Tout le Québec s'émeut pour le triste destin de la fillette, comparée à « Aurore, l'enfant martyre », en raison des sévices qu'elle aurait subis alors qu'elle vivait avec son père et sa belle-mère, malgré le fait qu'elle devait être suivie par le Directeur de la protection de la jeunesse (DPJ).
Le récit des traumatismes de la petite, relaté dans les décisions du tribunal de la jeunesse à son égard, donne froid dans le dos.
On y apprend qu'elle a été élevée par des parents inadéquats, violents et ayant des antécédents en matière d'agression sexuelle, dont le comportement a entraîné de graves séquelles chez la petite fille.
Malgré des indications claires de « négligence au plan éducatif, d'abus physiques et de mauvais traitements psychologiques », selon un jugement du 30 mai 2018 de la Chambre de la jeunesse, le juge, suivant la recommandation de la DPJ, a maintenu Alicia et son frère au domicile de leur père et de leur belle-mère.
Le médecin de la fillette souligne « un état de stress post-traumatique sous-jacent lié à la négligence ou à d'autres traumatismes non précisés qu'elle a vécus », ainsi qu'un retard de croissance, de scolarisation et de développement global.

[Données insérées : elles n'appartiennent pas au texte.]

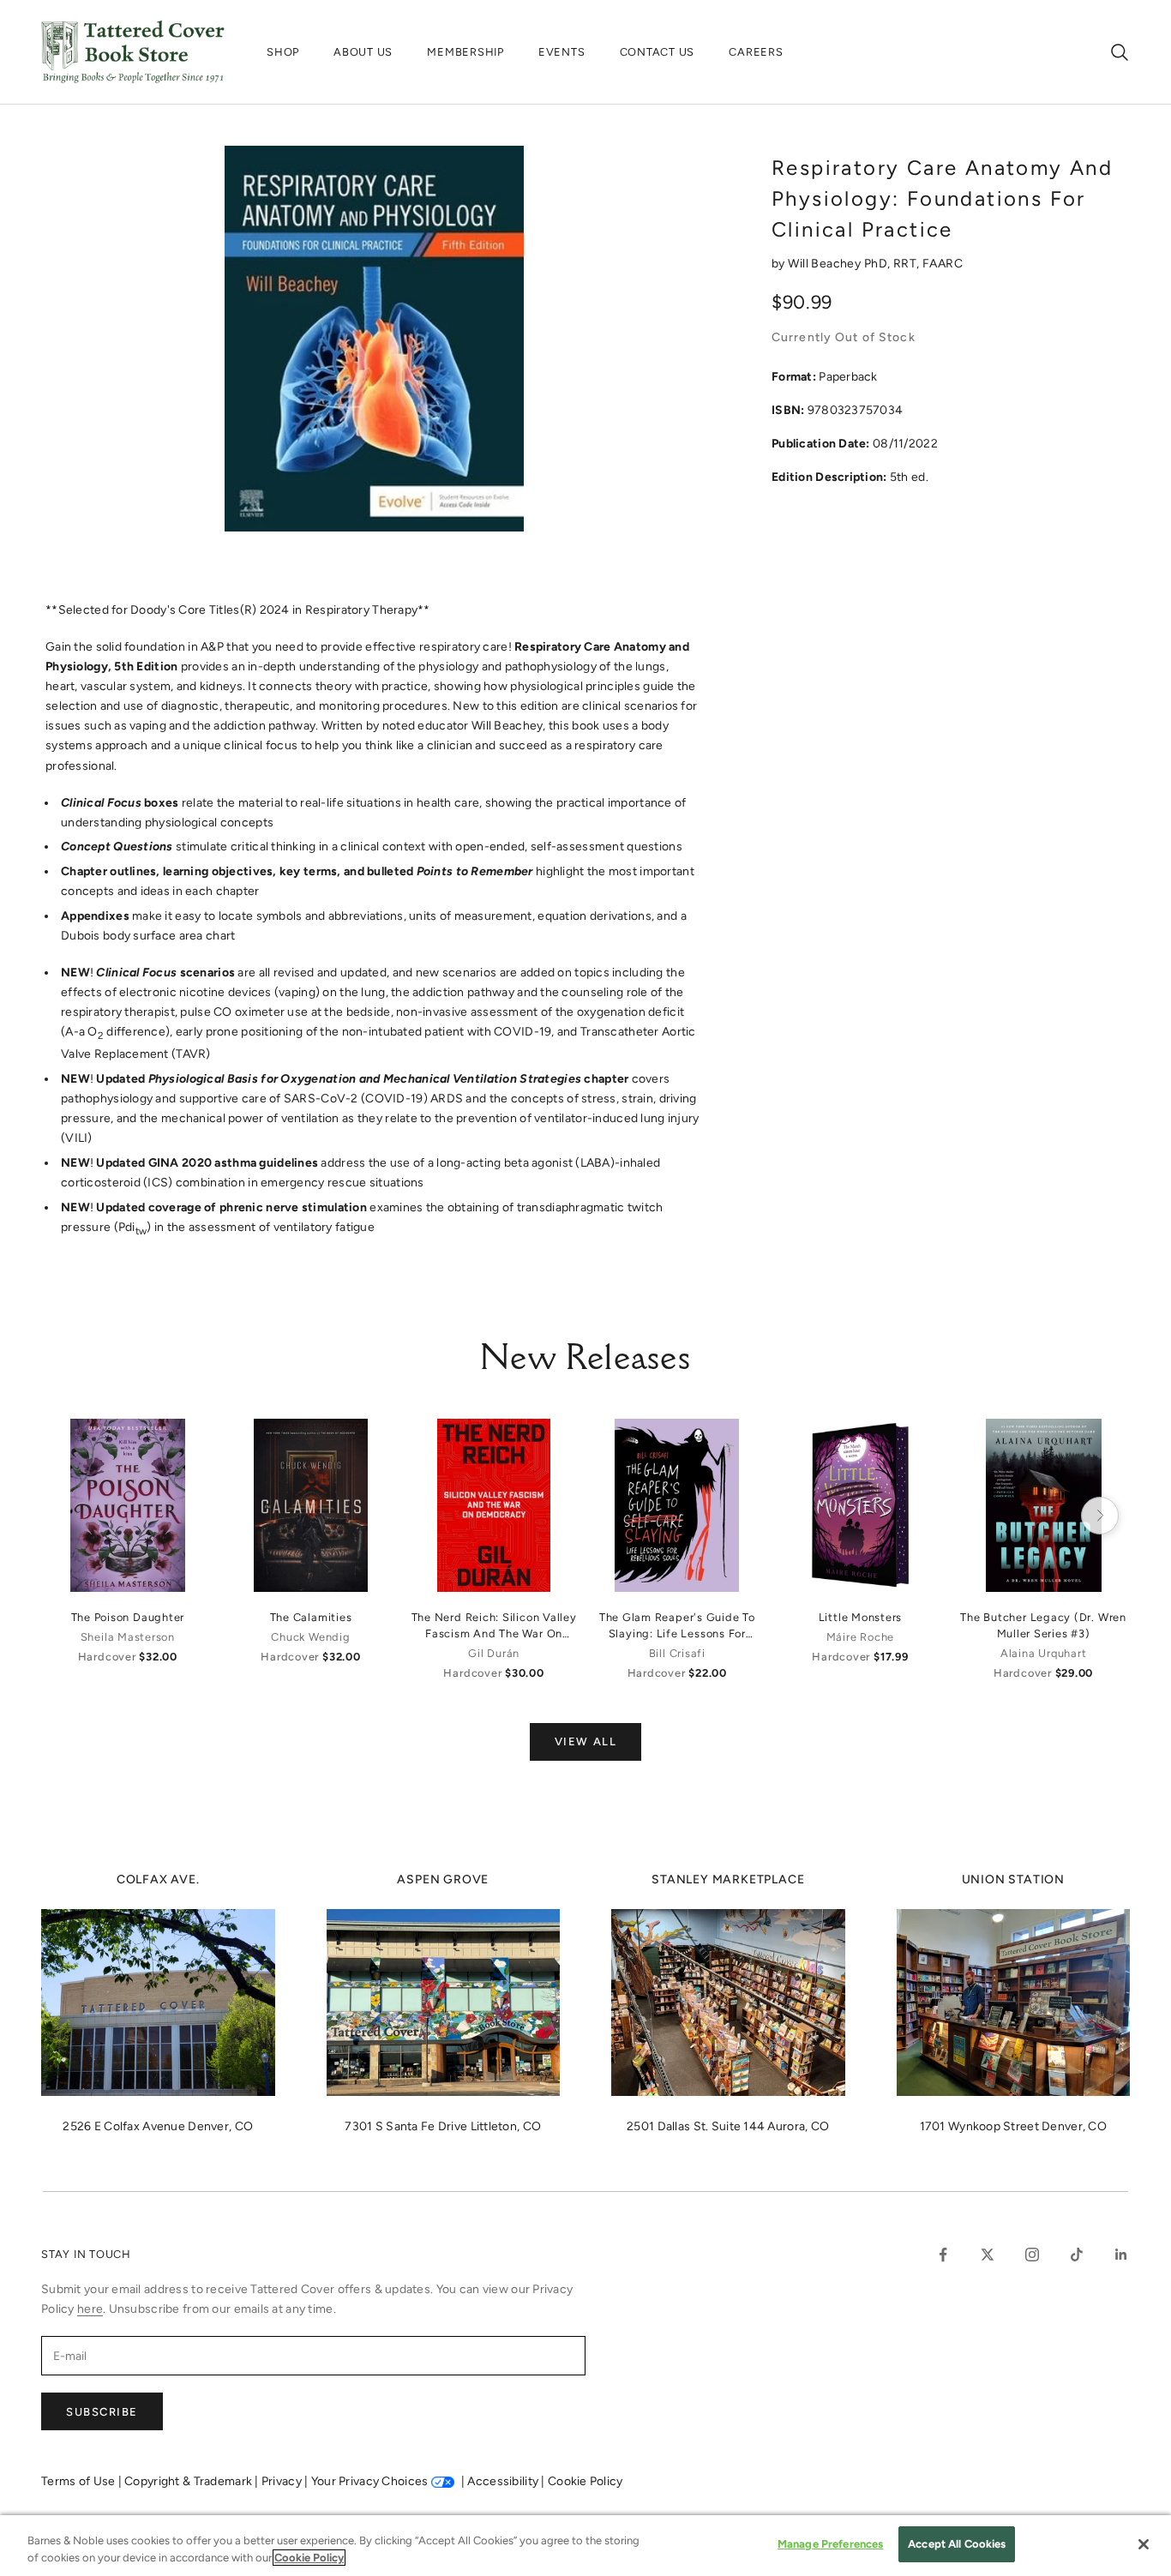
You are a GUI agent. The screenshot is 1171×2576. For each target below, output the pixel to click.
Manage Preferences (830, 2543)
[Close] (1143, 2544)
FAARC (942, 263)
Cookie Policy (585, 2481)
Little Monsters (861, 1617)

« Elle présente une détresse psychologique sévère de causes multifactorielles. Les hypothèses actuelles sont un trouble de l'attachement probable avec une immaturité affective, une détresse anxieuse, un trouble de l'opposition avec provocation et un trouble de sommeil secondaire sévère », écrit aussi le médecin.
L'enfant aurait aussi souffert d'une perforation de l'intestin, d'un gonflement de la vessie et d'autres problèmes de santé, qui ont incité le médecin à se demander si elle n'était pas enfermée dans sa chambre, selon la demande déposée au tribunal en 2017 pour réviser sa supervision par la DPJ.